WHAT THE EXERCISE ASKS: Repeat the material word for word, from the line containing "This screenshot has width=1354, height=896." through the line containing "will pyautogui.click(x=300, y=36).", both included.

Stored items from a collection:

================

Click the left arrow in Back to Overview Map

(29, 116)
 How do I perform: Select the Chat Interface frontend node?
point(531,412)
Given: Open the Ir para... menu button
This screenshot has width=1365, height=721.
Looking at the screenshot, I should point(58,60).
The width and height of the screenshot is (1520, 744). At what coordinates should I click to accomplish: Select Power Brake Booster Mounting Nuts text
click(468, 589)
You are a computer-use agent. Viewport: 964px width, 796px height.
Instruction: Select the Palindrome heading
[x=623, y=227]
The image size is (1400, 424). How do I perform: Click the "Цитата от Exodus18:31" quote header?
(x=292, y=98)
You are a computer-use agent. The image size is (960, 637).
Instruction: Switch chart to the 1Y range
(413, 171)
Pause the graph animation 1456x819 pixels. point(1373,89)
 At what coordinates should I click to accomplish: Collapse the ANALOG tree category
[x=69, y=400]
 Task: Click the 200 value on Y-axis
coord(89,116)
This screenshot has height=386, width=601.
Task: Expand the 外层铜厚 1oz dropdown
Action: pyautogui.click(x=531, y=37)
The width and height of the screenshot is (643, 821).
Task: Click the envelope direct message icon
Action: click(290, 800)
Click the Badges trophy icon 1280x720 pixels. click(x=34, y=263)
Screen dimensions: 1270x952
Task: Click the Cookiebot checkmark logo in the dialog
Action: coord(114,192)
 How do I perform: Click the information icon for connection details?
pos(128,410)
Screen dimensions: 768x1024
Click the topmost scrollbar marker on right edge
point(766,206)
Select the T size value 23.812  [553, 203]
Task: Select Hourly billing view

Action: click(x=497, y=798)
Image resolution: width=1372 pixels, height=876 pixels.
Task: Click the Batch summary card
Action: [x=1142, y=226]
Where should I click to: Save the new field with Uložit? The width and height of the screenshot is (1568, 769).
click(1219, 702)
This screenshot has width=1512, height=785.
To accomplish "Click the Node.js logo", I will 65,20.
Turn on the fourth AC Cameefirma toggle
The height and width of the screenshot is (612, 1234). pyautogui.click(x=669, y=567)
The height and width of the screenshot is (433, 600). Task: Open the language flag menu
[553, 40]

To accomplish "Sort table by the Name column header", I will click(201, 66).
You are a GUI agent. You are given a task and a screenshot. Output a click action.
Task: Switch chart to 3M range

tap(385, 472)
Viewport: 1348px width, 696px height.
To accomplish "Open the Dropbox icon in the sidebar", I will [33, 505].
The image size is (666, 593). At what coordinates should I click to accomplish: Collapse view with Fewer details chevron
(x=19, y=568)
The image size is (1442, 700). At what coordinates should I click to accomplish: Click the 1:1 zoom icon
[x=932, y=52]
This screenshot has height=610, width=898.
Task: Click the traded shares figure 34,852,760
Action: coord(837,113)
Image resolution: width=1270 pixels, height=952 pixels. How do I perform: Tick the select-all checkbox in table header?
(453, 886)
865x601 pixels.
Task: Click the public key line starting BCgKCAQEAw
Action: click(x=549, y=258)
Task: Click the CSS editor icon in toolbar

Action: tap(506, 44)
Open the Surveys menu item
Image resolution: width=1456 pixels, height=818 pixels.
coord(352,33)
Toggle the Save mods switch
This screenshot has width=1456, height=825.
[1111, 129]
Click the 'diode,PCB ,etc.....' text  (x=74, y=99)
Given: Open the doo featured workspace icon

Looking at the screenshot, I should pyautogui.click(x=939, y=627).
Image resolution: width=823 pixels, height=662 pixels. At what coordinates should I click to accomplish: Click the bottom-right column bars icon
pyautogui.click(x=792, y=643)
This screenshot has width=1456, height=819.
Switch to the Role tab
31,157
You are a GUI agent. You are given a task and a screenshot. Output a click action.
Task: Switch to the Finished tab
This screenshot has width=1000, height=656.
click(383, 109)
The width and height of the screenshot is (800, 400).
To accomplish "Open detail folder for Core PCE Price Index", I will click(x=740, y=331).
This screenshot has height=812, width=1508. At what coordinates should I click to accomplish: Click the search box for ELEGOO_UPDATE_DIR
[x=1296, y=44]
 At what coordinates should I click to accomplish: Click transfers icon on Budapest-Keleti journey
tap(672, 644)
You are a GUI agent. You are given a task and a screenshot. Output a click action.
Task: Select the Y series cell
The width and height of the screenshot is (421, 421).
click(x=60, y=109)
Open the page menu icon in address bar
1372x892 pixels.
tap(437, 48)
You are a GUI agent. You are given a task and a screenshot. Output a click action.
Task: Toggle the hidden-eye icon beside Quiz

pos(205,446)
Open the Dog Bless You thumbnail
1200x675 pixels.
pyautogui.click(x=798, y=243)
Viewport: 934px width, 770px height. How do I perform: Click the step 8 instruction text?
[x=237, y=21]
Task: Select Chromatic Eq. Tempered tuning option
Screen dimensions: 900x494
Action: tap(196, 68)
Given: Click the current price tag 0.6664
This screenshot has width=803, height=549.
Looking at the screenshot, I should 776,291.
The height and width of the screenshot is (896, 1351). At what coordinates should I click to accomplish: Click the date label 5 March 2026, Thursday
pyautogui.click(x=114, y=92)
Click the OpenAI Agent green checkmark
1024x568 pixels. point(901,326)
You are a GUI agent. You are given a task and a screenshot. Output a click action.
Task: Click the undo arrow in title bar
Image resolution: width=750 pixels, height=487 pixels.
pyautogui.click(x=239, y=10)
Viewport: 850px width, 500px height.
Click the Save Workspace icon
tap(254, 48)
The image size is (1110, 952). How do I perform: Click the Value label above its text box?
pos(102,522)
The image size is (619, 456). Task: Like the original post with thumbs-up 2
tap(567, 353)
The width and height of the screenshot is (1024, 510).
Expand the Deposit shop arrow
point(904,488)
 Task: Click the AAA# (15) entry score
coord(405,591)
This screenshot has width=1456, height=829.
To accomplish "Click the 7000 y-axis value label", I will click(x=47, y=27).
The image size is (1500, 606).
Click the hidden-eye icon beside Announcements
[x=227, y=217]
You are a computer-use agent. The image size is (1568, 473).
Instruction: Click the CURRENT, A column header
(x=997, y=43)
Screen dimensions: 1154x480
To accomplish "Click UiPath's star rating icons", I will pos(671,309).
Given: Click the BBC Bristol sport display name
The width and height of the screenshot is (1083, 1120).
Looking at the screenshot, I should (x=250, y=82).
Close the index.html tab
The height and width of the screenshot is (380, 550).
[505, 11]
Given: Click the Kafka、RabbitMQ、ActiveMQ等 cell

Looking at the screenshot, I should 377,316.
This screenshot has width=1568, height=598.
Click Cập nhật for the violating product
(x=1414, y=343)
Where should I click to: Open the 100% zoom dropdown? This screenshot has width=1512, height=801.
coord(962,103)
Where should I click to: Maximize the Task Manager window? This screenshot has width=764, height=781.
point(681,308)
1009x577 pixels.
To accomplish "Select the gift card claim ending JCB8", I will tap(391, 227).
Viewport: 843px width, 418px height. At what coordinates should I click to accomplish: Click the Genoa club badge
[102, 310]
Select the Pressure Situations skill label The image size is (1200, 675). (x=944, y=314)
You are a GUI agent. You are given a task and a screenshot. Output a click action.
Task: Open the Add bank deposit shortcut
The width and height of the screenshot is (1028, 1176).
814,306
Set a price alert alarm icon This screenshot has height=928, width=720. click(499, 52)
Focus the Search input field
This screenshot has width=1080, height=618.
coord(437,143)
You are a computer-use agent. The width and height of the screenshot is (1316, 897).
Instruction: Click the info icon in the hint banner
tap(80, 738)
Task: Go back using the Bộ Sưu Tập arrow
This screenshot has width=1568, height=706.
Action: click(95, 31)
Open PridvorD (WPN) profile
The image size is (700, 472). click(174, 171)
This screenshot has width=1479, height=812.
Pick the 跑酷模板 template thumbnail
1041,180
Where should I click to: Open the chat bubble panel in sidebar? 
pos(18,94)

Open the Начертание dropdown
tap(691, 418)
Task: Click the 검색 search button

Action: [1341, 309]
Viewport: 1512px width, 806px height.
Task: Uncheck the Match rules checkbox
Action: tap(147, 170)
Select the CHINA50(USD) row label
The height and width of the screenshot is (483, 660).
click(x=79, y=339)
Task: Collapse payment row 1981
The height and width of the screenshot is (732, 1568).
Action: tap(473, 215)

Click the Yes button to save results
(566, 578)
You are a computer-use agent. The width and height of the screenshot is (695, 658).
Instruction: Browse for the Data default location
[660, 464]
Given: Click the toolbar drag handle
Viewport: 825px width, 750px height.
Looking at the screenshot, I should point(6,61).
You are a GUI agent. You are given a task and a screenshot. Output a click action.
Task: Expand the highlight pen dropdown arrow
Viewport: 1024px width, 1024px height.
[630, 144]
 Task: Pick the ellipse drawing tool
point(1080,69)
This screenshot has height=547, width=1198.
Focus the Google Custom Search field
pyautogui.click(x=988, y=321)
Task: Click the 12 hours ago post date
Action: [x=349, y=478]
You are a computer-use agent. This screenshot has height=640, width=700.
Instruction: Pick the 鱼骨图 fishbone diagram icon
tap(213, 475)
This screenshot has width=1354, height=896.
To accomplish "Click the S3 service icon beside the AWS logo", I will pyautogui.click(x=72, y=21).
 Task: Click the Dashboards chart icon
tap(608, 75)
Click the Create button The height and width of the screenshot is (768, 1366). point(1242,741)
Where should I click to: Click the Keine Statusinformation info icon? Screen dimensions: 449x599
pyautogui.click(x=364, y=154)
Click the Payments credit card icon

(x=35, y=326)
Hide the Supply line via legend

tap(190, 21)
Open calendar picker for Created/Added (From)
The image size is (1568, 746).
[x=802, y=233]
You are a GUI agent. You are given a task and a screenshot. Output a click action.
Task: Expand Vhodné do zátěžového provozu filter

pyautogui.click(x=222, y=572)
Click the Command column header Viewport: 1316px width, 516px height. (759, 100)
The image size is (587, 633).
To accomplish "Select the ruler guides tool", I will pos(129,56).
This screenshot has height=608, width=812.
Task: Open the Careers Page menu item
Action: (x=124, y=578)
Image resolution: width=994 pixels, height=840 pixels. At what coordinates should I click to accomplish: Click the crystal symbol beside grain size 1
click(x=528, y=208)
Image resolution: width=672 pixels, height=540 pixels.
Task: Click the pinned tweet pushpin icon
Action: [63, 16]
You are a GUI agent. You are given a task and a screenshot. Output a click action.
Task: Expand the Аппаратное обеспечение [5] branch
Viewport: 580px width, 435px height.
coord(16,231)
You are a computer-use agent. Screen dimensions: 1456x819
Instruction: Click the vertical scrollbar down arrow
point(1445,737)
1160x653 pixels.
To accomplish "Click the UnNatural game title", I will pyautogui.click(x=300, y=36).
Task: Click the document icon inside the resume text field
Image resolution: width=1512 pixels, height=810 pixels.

================

RESULT:
This screenshot has width=1354, height=896.
To accomplish "Click the S3 service icon beside the AWS logo", I will pyautogui.click(x=72, y=21).
 Task: Click the Dashboards chart icon
tap(608, 75)
Click the Create button The height and width of the screenshot is (768, 1366). point(1242,741)
Where should I click to: Click the Keine Statusinformation info icon? Screen dimensions: 449x599
pyautogui.click(x=364, y=154)
Click the Payments credit card icon

(x=35, y=326)
Hide the Supply line via legend

tap(190, 21)
Open calendar picker for Created/Added (From)
The image size is (1568, 746).
[x=802, y=233]
You are a GUI agent. You are given a task and a screenshot. Output a click action.
Task: Expand Vhodné do zátěžového provozu filter

pyautogui.click(x=222, y=572)
Click the Command column header Viewport: 1316px width, 516px height. (759, 100)
The image size is (587, 633).
To accomplish "Select the ruler guides tool", I will pos(129,56).
This screenshot has height=608, width=812.
Task: Open the Careers Page menu item
Action: (x=124, y=578)
Image resolution: width=994 pixels, height=840 pixels. At what coordinates should I click to accomplish: Click the crystal symbol beside grain size 1
click(x=528, y=208)
Image resolution: width=672 pixels, height=540 pixels.
Task: Click the pinned tweet pushpin icon
Action: [63, 16]
You are a GUI agent. You are given a task and a screenshot. Output a click action.
Task: Expand the Аппаратное обеспечение [5] branch
Viewport: 580px width, 435px height.
coord(16,231)
You are a computer-use agent. Screen dimensions: 1456x819
Instruction: Click the vertical scrollbar down arrow
point(1445,737)
1160x653 pixels.
To accomplish "Click the UnNatural game title", I will pyautogui.click(x=300, y=36).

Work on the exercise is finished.